_Input records_:
+ + + + +

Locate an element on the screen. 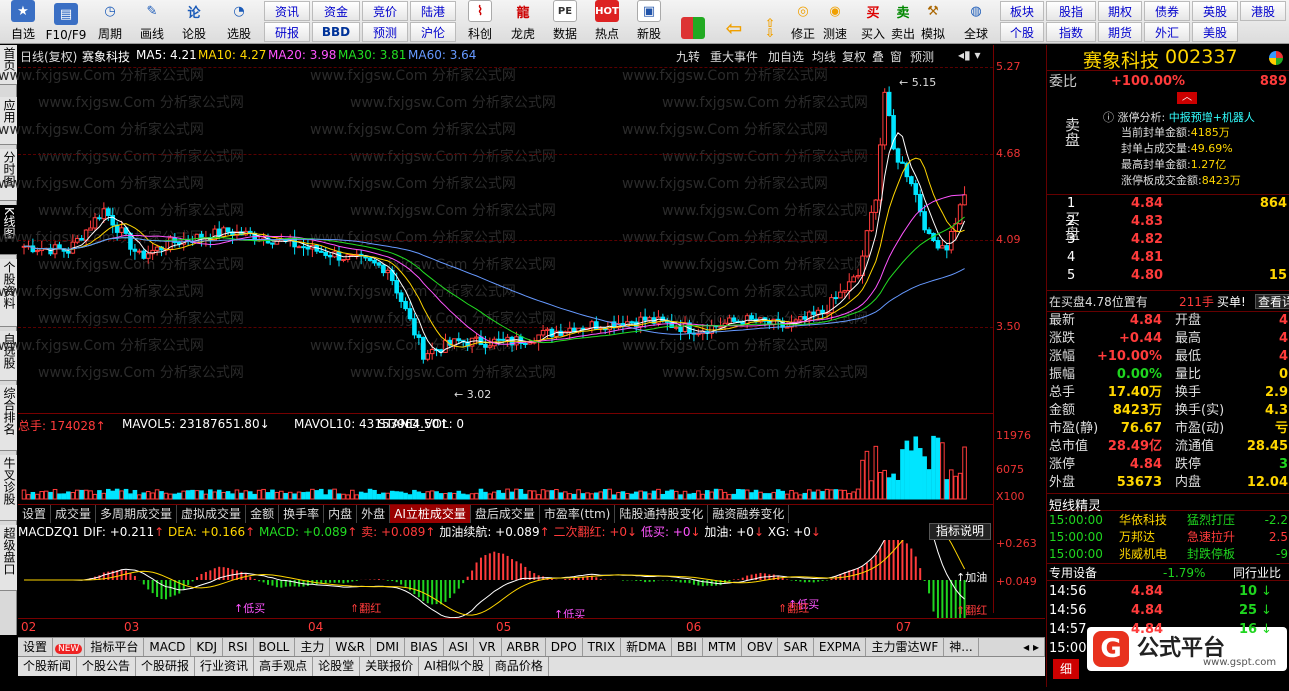 The height and width of the screenshot is (691, 1289). ind-tab-obv: OBV is located at coordinates (760, 648).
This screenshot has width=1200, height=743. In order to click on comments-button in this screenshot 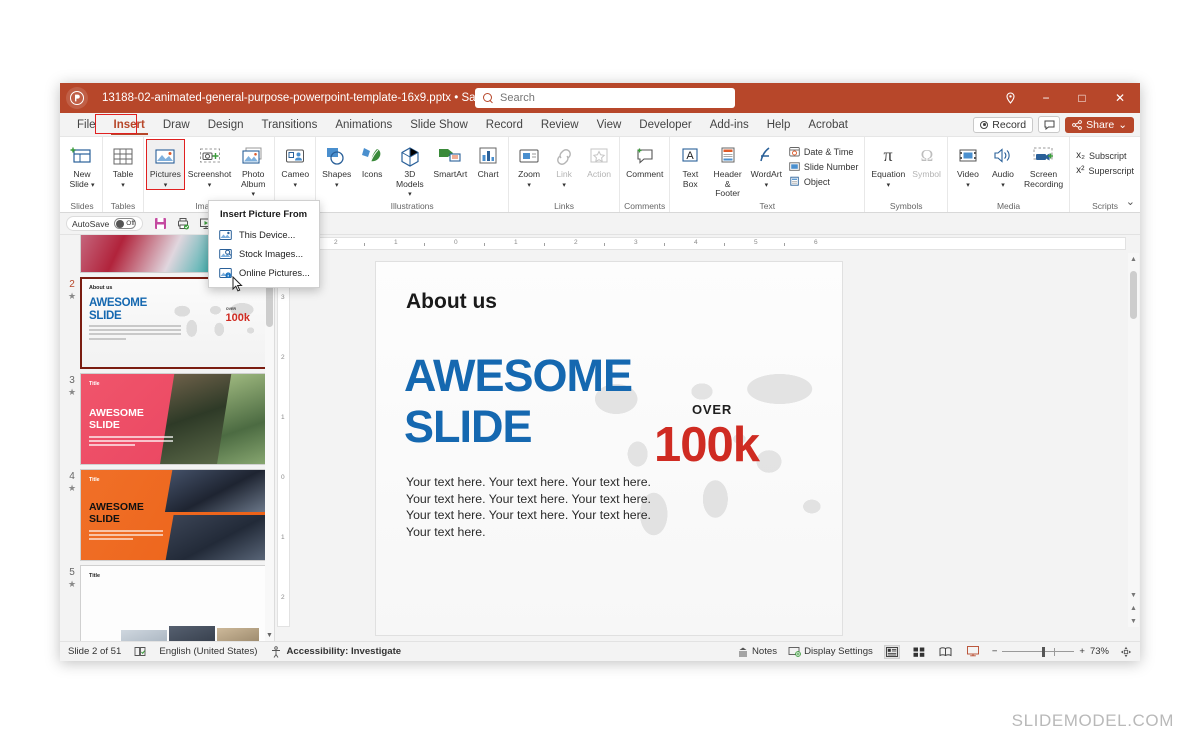, I will do `click(1050, 124)`.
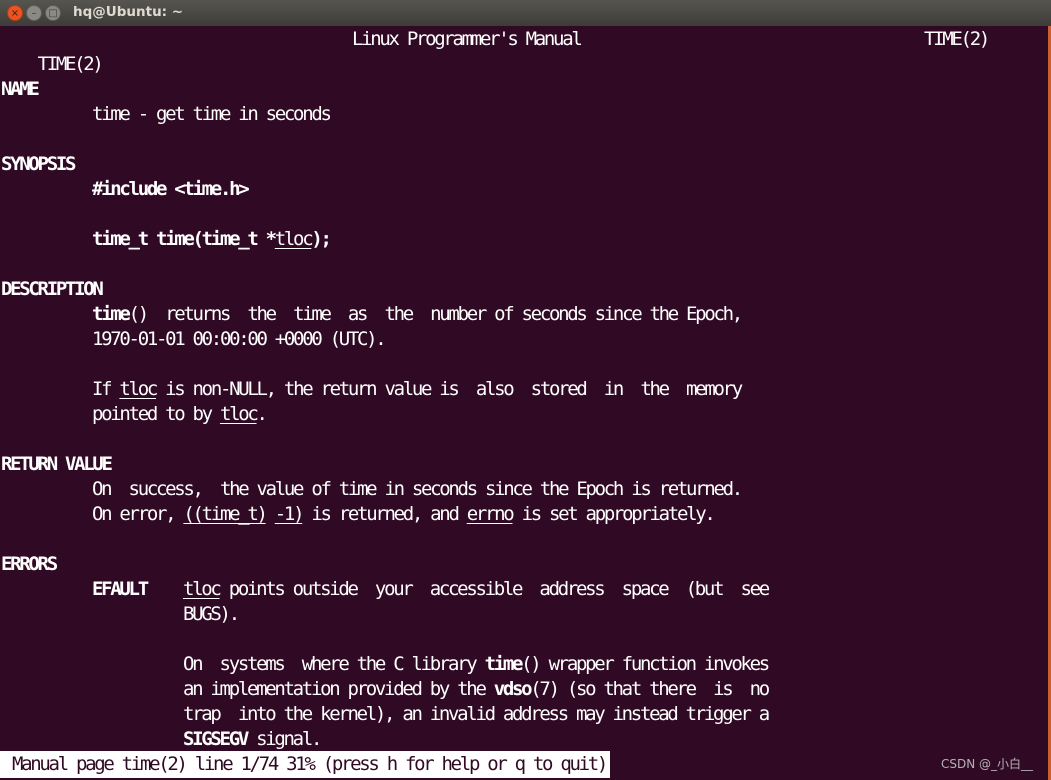 This screenshot has width=1051, height=780. What do you see at coordinates (212, 614) in the screenshot?
I see `err-line-2: BUGS).` at bounding box center [212, 614].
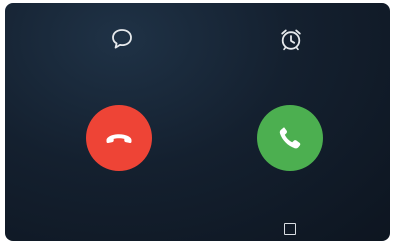 The image size is (395, 245). I want to click on phone-icon, so click(290, 138).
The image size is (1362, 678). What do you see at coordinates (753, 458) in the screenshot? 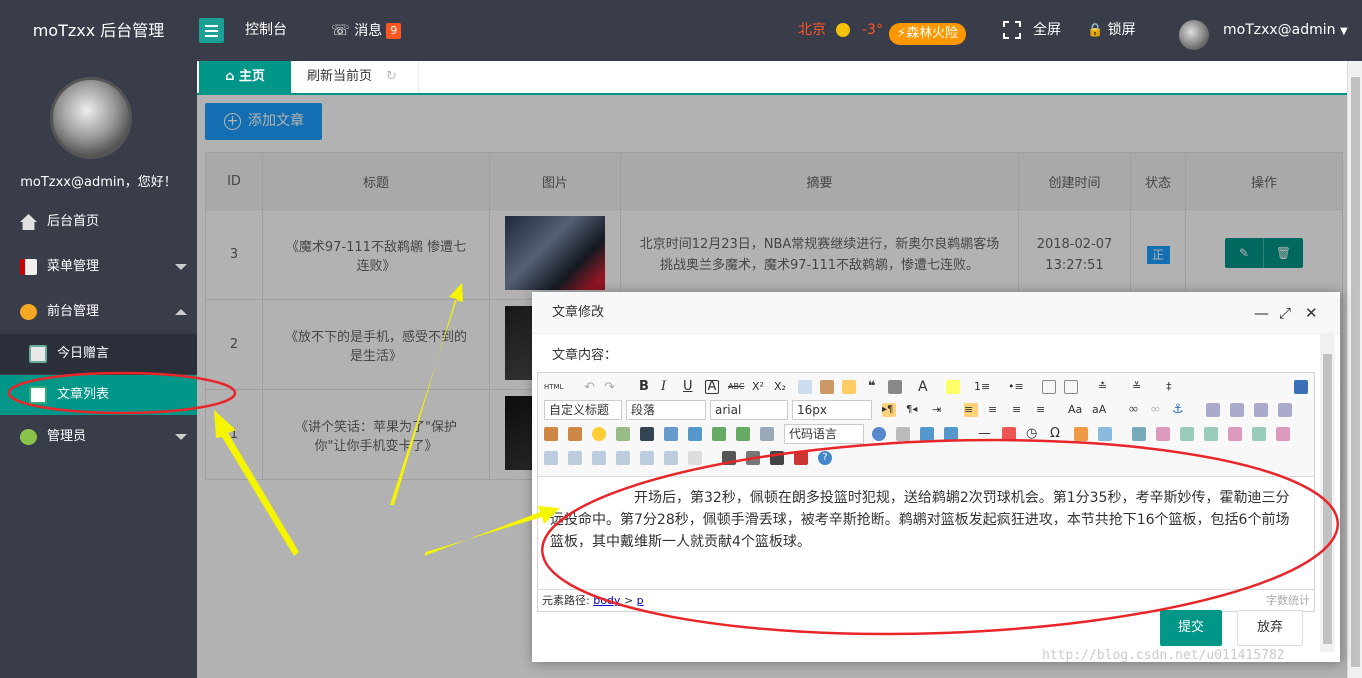
I see `preview-icon` at bounding box center [753, 458].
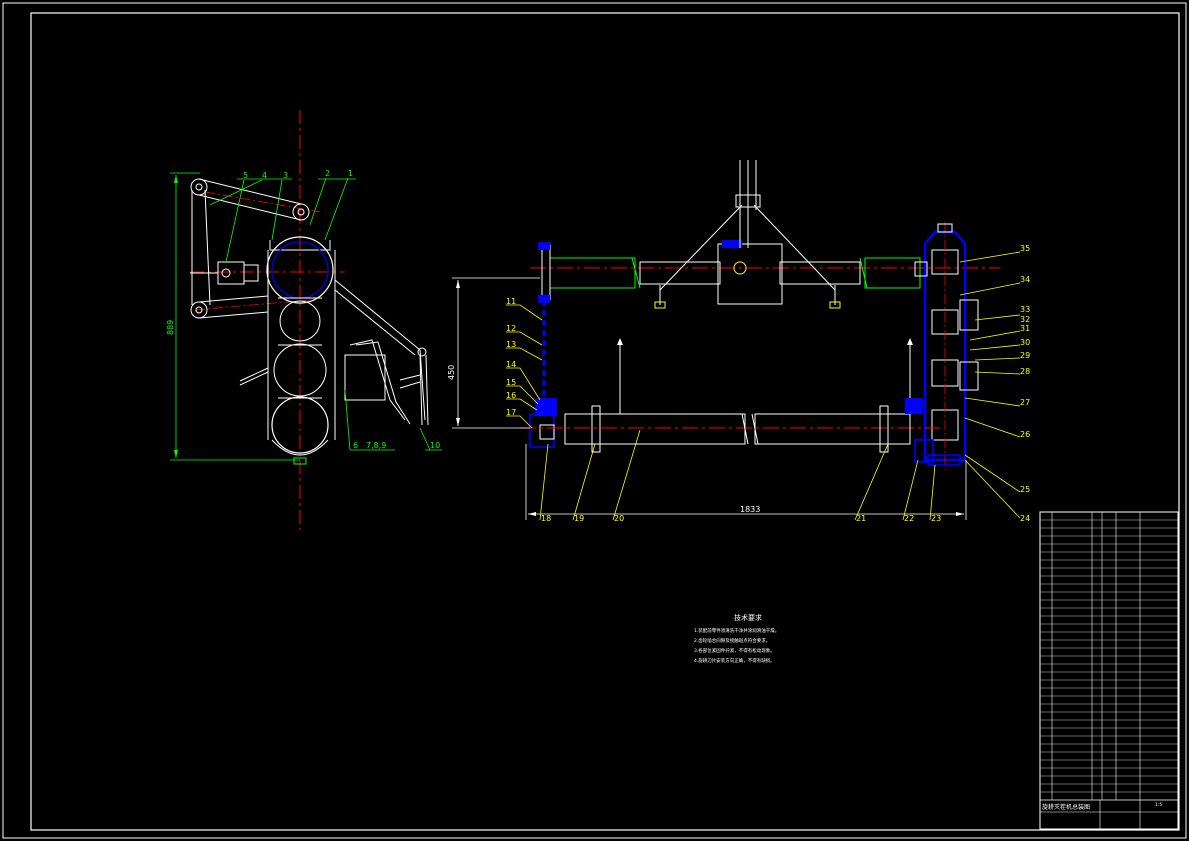  I want to click on label-19: 19, so click(579, 518).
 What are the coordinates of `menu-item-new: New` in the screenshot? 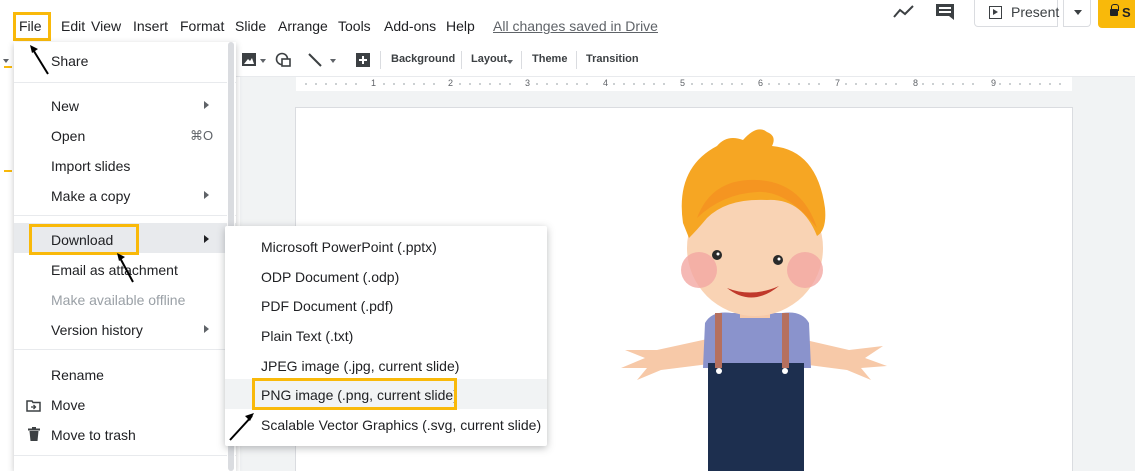 It's located at (65, 106).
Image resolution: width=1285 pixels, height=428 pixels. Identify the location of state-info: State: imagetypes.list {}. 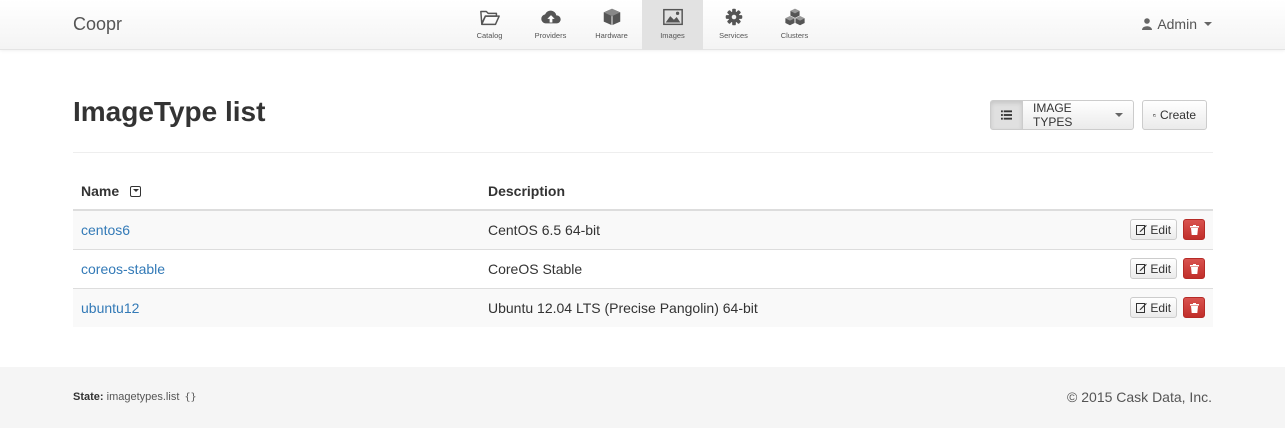
(135, 397).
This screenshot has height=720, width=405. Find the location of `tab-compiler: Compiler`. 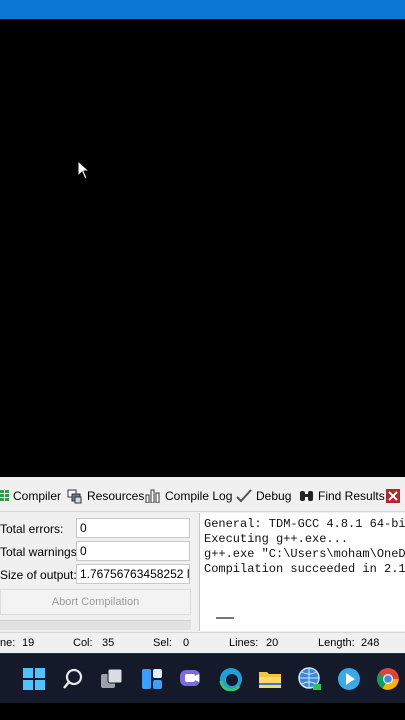

tab-compiler: Compiler is located at coordinates (30, 496).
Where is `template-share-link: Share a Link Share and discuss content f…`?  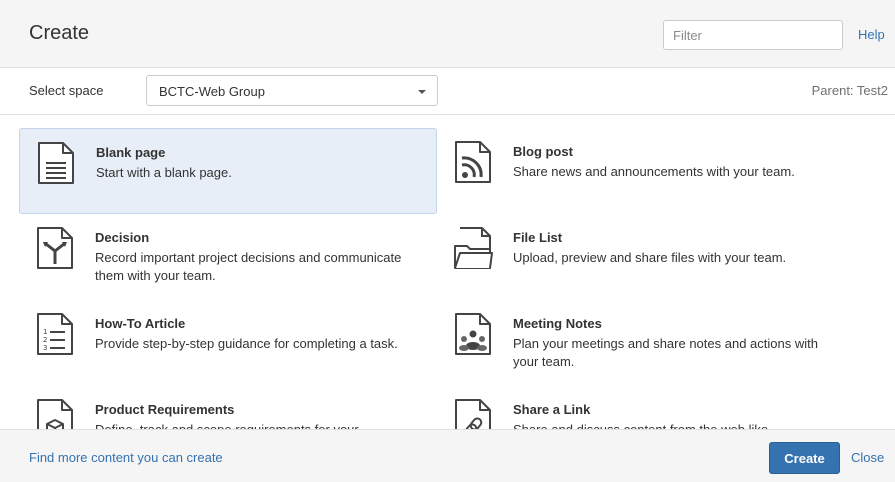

+ + + + +

_Task description_:
Copy the entries word for word, starting with the line that contains "Image resolution: width=1285" and running through the last entry, including both ends. Leave the pictures out.

_Your response_:
Image resolution: width=1285 pixels, height=428 pixels. Identify the location of state-info: State: imagetypes.list {}. 
(135, 397).
This screenshot has height=720, width=405. Find the location of `tab-compiler: Compiler`. 

tab-compiler: Compiler is located at coordinates (30, 496).
Where is `template-share-link: Share a Link Share and discuss content f…`?  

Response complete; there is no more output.